* start Excerpted passage *

Hence, this paper focuses on the detection of absent sleeper support in ballasted track, with an emphasis on the integration of model-based and data-driven methods. The study was structured as follows. A mathematical model based on vehicle–track coupled theory was first built for the acquisition of the training dataset. Then, an architectural hierarchy of the convolutional neural network with three convolutional layers (TLCNN - Three Layers Convolutional Neural Network) was developed. Thirdly, a verification process of the mathematical model was carried out. Lastly, from the data-driven perspective, the TLCNN was used to train the raw data of the sleeper vertical displacement and detect the existence of absent sleeper support.

2 Model-Based Method

2.1 Vehicle–Track Coupled Model Considering Hanging Sleepers

To acquire the raw data needed by the data-driven method to detect absent sleeper support, a mathematical model was first built, as shown in Fig. 2. This model consists of three subsystems, i.e., the wagon subsystem, track subsystem and wheel–rail contact subsystem. The wagon subsystem was established based on the multi-body system theory. The track subsystem was established as a multi-layer discrete-elastic support beam subsystem considering absent sleeper support, in which rails, sleepers and ballast were considered in detail.

* end Excerpted passage *

• What is asked: Continue the passage on detecting absent sleeper support in ballasted track, beginning immediately after its final sentence. The data that follows comes from a separate source and is unrelated to the passage on absent sleeper support.

* start Record extracts *

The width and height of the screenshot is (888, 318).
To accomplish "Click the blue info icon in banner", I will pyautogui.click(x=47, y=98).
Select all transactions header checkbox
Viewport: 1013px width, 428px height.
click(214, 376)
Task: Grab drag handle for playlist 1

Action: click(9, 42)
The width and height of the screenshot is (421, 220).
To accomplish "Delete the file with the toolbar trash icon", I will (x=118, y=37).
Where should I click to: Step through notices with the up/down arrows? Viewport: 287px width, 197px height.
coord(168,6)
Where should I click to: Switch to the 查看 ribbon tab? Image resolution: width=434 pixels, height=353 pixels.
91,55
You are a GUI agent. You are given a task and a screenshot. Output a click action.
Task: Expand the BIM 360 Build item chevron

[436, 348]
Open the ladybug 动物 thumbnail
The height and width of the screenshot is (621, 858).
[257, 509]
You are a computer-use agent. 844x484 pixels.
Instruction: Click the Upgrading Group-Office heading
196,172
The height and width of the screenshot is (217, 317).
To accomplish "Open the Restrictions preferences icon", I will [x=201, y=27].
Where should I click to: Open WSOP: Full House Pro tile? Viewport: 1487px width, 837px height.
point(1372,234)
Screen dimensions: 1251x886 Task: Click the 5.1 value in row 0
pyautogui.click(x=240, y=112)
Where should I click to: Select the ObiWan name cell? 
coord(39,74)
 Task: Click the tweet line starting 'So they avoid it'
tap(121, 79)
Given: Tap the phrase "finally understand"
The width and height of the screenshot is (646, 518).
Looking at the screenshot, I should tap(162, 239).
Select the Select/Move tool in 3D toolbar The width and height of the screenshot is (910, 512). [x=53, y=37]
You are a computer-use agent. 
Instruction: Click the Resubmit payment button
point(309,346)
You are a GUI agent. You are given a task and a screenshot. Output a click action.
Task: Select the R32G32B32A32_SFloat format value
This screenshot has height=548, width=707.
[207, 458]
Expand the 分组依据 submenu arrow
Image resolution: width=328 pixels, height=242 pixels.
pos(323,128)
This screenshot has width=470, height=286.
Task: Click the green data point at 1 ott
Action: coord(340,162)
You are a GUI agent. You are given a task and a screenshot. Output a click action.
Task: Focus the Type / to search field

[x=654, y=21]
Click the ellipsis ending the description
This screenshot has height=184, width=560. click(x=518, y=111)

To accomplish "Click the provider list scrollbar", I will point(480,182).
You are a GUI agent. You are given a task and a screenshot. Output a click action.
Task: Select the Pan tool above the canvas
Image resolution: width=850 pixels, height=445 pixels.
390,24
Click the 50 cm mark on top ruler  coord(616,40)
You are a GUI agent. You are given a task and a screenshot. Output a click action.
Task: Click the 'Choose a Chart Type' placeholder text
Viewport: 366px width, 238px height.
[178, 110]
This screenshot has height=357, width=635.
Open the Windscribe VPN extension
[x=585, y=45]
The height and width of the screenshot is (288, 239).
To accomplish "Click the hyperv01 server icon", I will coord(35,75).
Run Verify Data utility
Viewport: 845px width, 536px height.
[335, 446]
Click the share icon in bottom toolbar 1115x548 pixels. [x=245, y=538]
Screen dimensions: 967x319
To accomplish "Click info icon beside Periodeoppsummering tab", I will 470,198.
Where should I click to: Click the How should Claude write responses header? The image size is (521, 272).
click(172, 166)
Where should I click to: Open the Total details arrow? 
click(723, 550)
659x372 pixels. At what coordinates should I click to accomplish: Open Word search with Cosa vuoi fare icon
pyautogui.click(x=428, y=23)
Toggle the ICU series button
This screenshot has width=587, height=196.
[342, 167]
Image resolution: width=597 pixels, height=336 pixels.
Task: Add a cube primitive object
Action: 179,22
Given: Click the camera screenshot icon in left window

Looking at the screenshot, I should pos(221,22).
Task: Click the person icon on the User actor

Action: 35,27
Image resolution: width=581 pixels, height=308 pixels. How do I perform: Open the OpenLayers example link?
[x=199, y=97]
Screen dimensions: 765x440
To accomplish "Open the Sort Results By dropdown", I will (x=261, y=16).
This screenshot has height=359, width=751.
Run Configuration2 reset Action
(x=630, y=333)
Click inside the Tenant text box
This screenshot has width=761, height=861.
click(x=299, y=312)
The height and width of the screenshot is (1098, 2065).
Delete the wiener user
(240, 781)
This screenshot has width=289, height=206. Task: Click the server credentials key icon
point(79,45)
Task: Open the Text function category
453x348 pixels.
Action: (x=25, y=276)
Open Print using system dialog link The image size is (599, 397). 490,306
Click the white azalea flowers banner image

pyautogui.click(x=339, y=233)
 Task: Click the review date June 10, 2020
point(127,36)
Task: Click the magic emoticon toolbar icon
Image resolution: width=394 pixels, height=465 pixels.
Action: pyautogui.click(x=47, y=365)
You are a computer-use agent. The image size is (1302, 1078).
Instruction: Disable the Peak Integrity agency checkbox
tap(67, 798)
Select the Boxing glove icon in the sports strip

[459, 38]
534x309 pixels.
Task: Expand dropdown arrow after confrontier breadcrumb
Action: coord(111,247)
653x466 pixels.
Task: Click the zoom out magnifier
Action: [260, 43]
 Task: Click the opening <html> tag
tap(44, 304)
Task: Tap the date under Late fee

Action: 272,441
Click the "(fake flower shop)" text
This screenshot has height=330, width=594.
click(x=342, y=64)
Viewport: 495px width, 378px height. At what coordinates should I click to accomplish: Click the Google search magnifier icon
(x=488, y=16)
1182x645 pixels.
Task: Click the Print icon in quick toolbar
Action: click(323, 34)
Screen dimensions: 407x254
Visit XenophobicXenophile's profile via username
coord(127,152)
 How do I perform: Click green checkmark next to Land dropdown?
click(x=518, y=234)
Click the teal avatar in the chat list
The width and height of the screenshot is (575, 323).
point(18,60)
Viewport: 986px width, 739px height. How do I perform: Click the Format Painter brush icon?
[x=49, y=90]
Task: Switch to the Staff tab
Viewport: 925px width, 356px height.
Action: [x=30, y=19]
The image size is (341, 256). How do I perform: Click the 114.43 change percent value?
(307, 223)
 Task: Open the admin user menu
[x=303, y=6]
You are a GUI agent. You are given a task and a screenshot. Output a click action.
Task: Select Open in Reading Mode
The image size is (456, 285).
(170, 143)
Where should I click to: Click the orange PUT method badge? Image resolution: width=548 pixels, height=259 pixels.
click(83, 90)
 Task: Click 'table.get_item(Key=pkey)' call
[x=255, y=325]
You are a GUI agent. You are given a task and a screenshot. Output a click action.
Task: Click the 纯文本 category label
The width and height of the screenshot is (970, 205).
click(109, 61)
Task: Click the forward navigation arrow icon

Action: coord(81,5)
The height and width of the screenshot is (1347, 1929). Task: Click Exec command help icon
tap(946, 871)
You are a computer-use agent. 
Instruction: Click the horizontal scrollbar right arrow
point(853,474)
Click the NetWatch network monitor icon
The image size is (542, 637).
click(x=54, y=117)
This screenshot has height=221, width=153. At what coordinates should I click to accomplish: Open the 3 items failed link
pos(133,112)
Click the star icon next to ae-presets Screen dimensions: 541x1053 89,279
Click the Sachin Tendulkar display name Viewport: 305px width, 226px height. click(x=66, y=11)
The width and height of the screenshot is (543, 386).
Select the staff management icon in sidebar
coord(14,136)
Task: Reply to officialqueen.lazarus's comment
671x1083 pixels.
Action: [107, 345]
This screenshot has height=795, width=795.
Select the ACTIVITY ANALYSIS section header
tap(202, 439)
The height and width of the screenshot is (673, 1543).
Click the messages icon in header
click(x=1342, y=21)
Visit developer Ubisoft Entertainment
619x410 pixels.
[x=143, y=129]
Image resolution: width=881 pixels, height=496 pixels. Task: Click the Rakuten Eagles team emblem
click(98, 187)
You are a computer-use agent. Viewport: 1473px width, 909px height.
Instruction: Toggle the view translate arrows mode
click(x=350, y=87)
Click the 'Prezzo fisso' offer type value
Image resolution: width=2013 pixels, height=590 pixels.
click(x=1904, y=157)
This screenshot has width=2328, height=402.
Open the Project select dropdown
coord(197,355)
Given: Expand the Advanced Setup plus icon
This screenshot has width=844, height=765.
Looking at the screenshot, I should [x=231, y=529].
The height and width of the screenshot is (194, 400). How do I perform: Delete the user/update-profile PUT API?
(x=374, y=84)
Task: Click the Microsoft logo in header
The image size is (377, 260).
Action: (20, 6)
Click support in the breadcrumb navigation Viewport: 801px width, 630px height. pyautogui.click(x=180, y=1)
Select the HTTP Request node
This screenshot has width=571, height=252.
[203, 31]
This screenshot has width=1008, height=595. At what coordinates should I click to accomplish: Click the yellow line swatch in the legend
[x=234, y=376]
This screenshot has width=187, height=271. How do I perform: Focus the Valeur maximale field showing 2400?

* end Record extracts *

• Written response:
Fig. 2
figure 2

Schematic diagram of the mathematical model consisting of the wagon subsystem, track subsystem and wheel–rail contact subsystem

Vehicle–track coupled theory [37,38,39,40,41] was used to clarify the dynamics between the vehicle and the track. A wagon with a three-piece bogie widely used in China is shown in Fig. 3. The wagon consists of 13 rigid bodies, i.e., four wheelsets, four side frames, two bolsters and one car body. According to the vehicle structures, a multi-body model with 47 degrees of freedom (DOF) was established [2].

Fig. 3
figure 3

Freight vehicle–track coupled model: a end view; b secondary suspension with friction wedges; c primary suspension with a rubber pad

Before the model was established, the coordinate system was first defined, where the x-axis represents the running direction of trains, the y-axis located in the plane of the track is directed to the right side of the running direction, and the z-axis is perpendicular to the track plane and points down.

For the wagon, it was regarded as a 47-DOF multi-body system taking both the primary suspension and the secondary suspension into account. Hence, the motion equation of the wagon model is expressed as

$${\mathbf{M}}_{{\text{v}}} {\mathbf{\ddot{u}}}_{{\text{v}}} { + }{\mathbf{C}}_{{\text{v}}} {\dot{\mathbf{u}}}_{{\text{v}}} { + }{\mathbf{K}}_{{\text{v}}} {\mathbf{u}}_{{\text{v}}} { = }{\mathbf{F}}_{{\text{v}}} ,$$
(1)

where Mv, Kv and Cv are matrices of the generalized mass, the generalized stiffness and the generalized damping, respectively [2], and Fv is the vector of the generalized force; uv is the vector of the displacement.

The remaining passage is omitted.